ISO 55000:2014 – Asset Management Family of Standards – An Overview

By: Brad Moore, Senior Project Manager
Pinnacle Advanced Reliability Technologies

ISO 55000:2014 - Asset Management Family of Standards - An Overview - PinnacleART White Paper

The ISO 55000 family of standards describes requirements for a comprehensive asset management system, which aligns business objectives to asset performance. The core of the program is the asset management plan, which details the activities, resources and timing required for an individual asset to achieve specified objectives, such as maximizing return on investment (ROI). Supporting the development and implementation of these asset management plans are: organizational objectives and policies, addressing of risks, ensuring personnel competency, performance evaluation, and continuous improvement. The successful implementation of an asset management system results in a consistent, risk-based approach to identifying and correcting individual equipment failures and overall facility performance improvement.

THE CHALLENGE

Facilities depend on their assets day in and day out to reliably perform various processes. In fact, the success of a company is directly affected by the performance of its assets and the way they are managed. If a critical asset fails, potential results include safety or environmental events, and associated fines can be financially draining. Additionally, if the failure requires repair or replacement, the facility may suffer from unbudgeted expenses and unplanned downtime, which can lead to a loss of profits. Thus, as facilities age and budget restraints increase, proper asset management becomes increasingly important.

For facilities, the goal should be to operate responsibly in regards to safety and environment, while maximizing ROI and optimizing costs. All of these goals can be achieved by efficient and effective management of risk. Although companies do strive to reach these goals, oftentimes the efforts are managed across separate groups within the organization, with no coordination (e.g. different definitions of risk and different criteria for success). This lack of coordination is inefficient, and will only waste precious time, funds, and resources.

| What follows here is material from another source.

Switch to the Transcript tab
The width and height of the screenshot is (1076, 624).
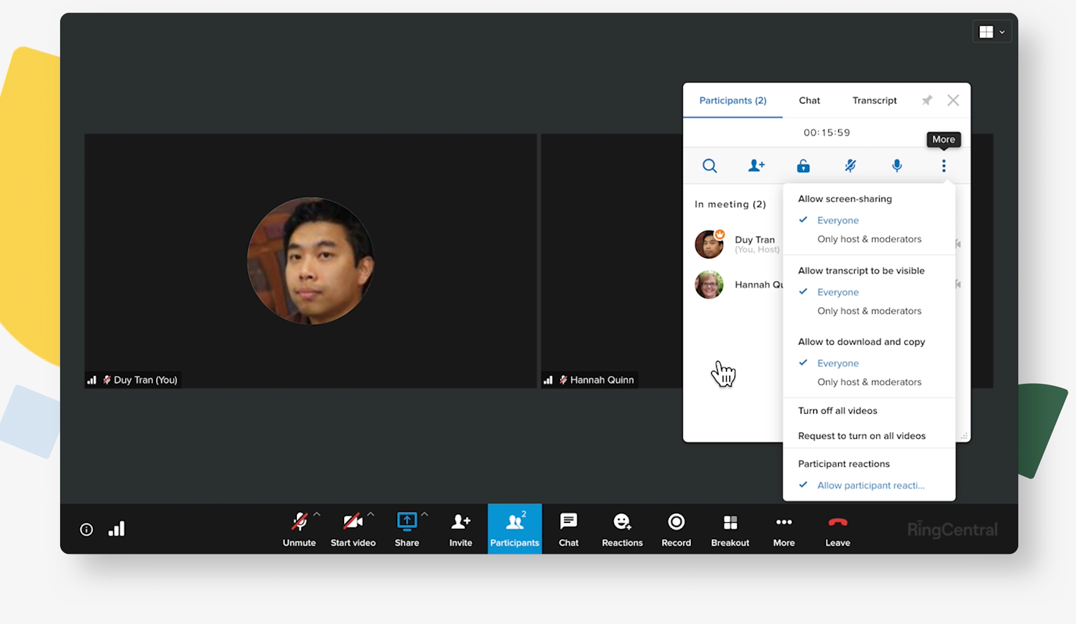tap(874, 100)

Most facilities in the oil and gas and petrochemical industries utilize a Computerized Maintenance Management System (CMMS) to manage their assets, but the sole act of using the CMMS will not result in an effective asset management program. For an asset management system to be considered effective, the organization must have the following: a plan, leadership support, clearly defined roles and business goals, evaluation of performance, and implementation of continuous improvement actions.